Please reproduce the Rule 14a-19 notice paragraph below in full, word for word.

-- START OF Document section --

In addition, to comply with Rule 14a-19 under the Securities Exchange Act of 1934 (the “Exchange Act”), the SEC’s universal proxy rule, if a stockholder intends to solicit proxies in support of director nominees submitted under the advance notice provisions of our Restated Certificate of Incorporation for next year’s annual meeting, then such stockholder must provide proper written notice that sets forth all the information required by Rule 14a-19 under the Exchange Act to the Secretary at the address above by February 28, 2027 (or, if next year’s annual meeting is called for a date that is more than 30 days before or more than 30 days after the first anniversary of this year’s annual meeting, then notice must be provided not later than the close of business on the later of the 60th day prior to the date of the 2027 annual meeting of stockholders or the 10th day following the day on which public announcement of the date of such meeting is first made by the Company). The notice requirements under Rule 14a-19 are in addition to the applicable advance notice requirements under our Restated Certificate of Incorporation as described above .

-- END OF Document section --
-- START OF Supplied entries --

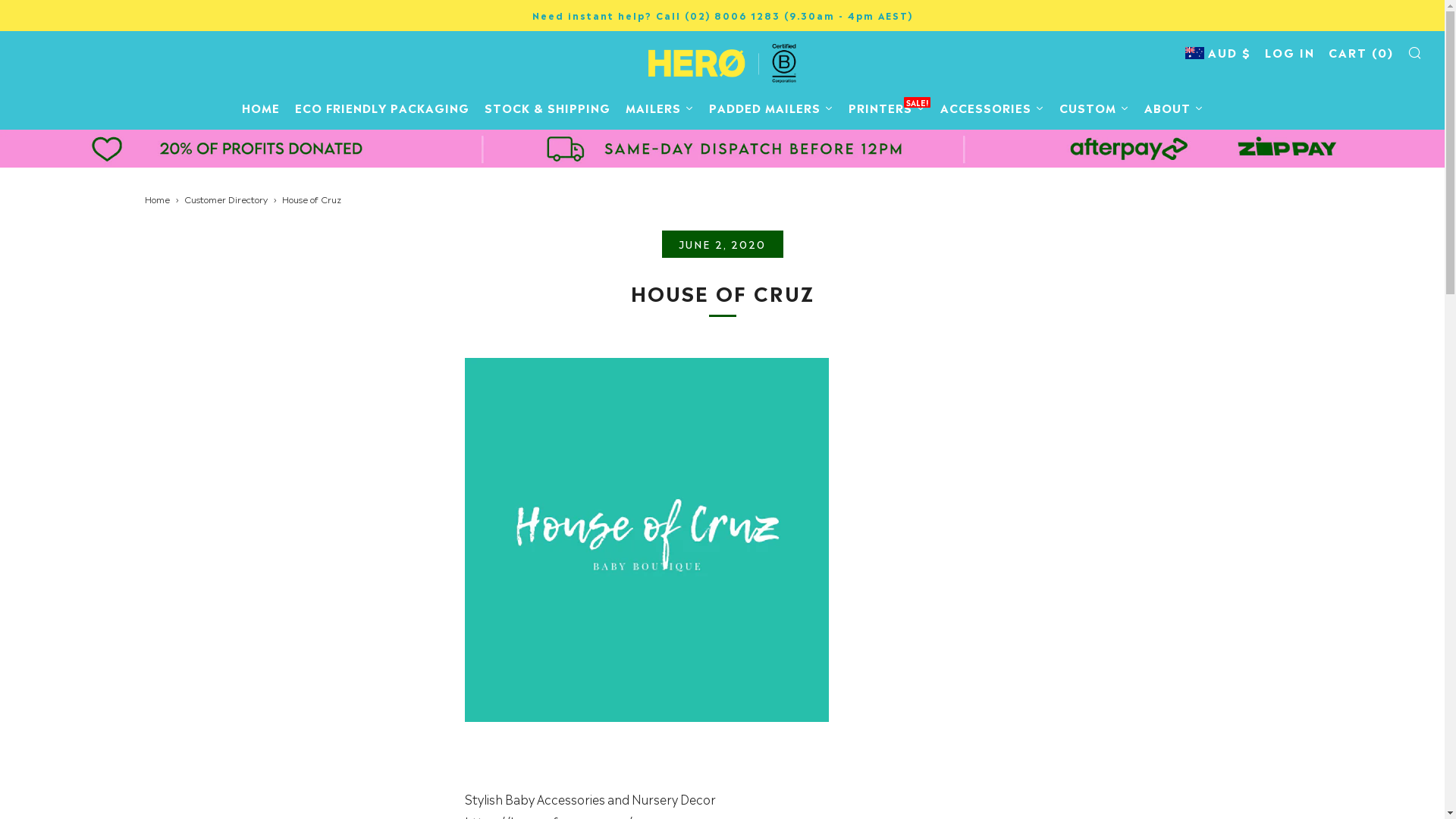
PRINTERS
SALE! Element type: text (885, 107)
MAILERS Element type: text (658, 107)
PADDED MAILERS Element type: text (770, 107)
ACCESSORIES Element type: text (991, 107)
Need instant help? Call (02) 8006 1283 (9.30am - 4pm AEST) Element type: text (722, 15)
STOCK & SHIPPING Element type: text (546, 107)
CUSTOM Element type: text (1093, 107)
Customer Directory Element type: text (224, 198)
CART (0) Element type: text (1360, 51)
HOME Element type: text (259, 107)
SEARCH Element type: text (1414, 52)
AUD $ Element type: text (1218, 51)
Home Element type: text (156, 198)
LOG IN Element type: text (1289, 51)
ECO FRIENDLY PACKAGING Element type: text (381, 107)
ABOUT Element type: text (1172, 107)
Given the description of an element on the screen output the (x, y) to click on. 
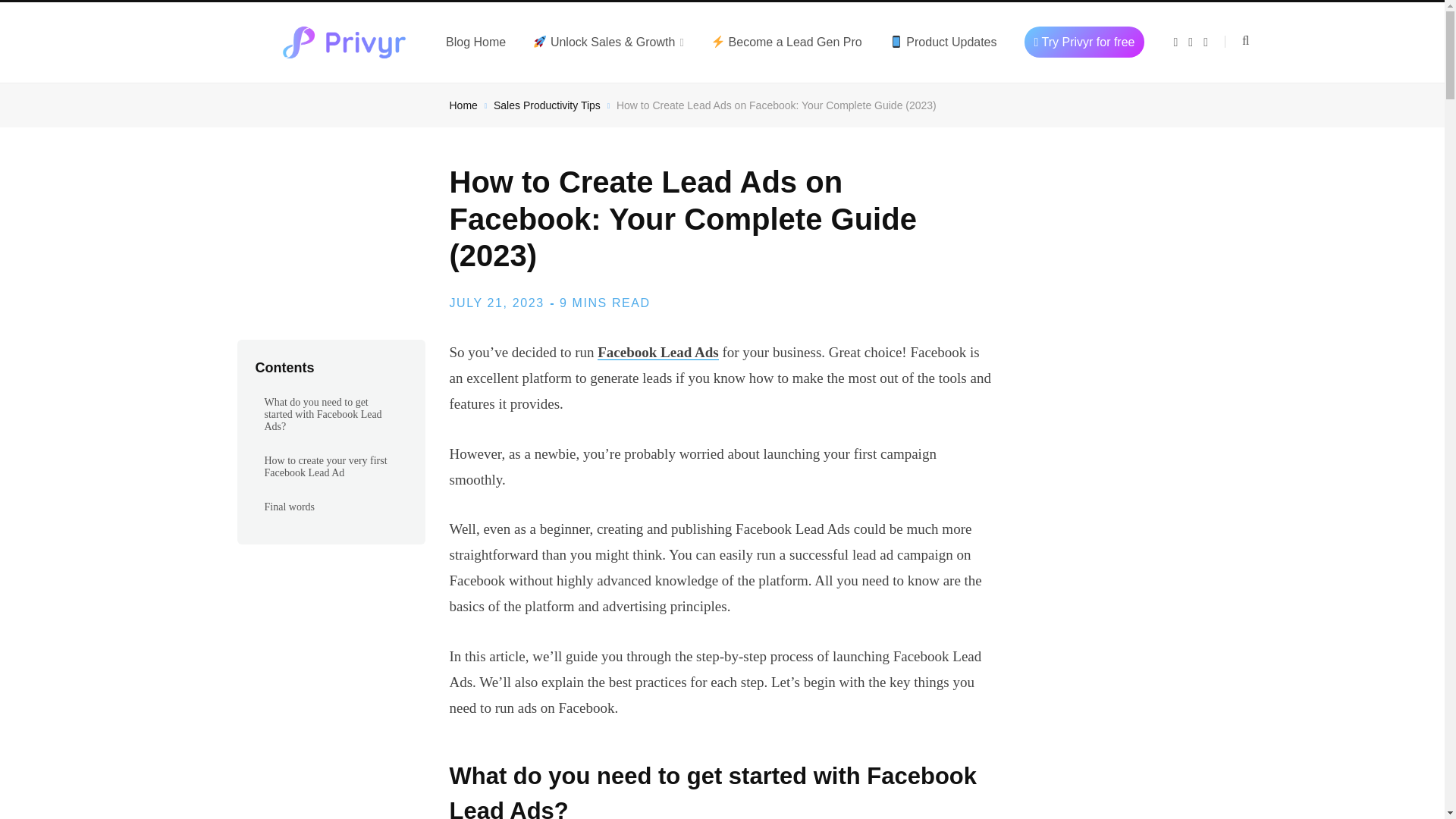
Facebook Lead Ads (656, 351)
Try Privyr for free (1084, 41)
What do you need to get started with Facebook Lead Ads? (721, 789)
Blog Home (475, 41)
Become a Lead Gen Pro (786, 41)
Search (1236, 41)
Sales Productivity Tips (546, 105)
Final words (330, 507)
Product Updates (943, 41)
Privyr Blog (344, 42)
What do you need to get started with Facebook Lead Ads? (330, 414)
Home (462, 105)
How to create your very first Facebook Lead Ad (330, 466)
JULY 21, 2023 (495, 302)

-- END OF Supplied entries --

Answer to the task:
In addition, to comply with Rule 14a-19 under the Securities Exchange Act of 1934 (the “Exchange Act”), the SEC’s universal proxy rule, if a stockholder intends to solicit proxies in support of director nominees submitted under the advance notice provisions of our Restated Certificate of Incorporation for next year’s annual meeting, then such stockholder must provide proper written notice that sets forth all the information required by Rule 14a-19 under the Exchange Act to the Secretary at the address above by February 28, 2027 (or, if next year’s annual meeting is called for a date that is more than 30 days before or more than 30 days after the first anniversary of this year’s annual meeting, then notice must be provided not later than the close of business on the later of the 60th day prior to the date of the 2027 annual meeting of stockholders or the 10th day following the day on which public announcement of the date of such meeting is first made by the Company). The notice requirements under Rule 14a-19 are in addition to the applicable advance notice requirements under our Restated Certificate of Incorporation as described above .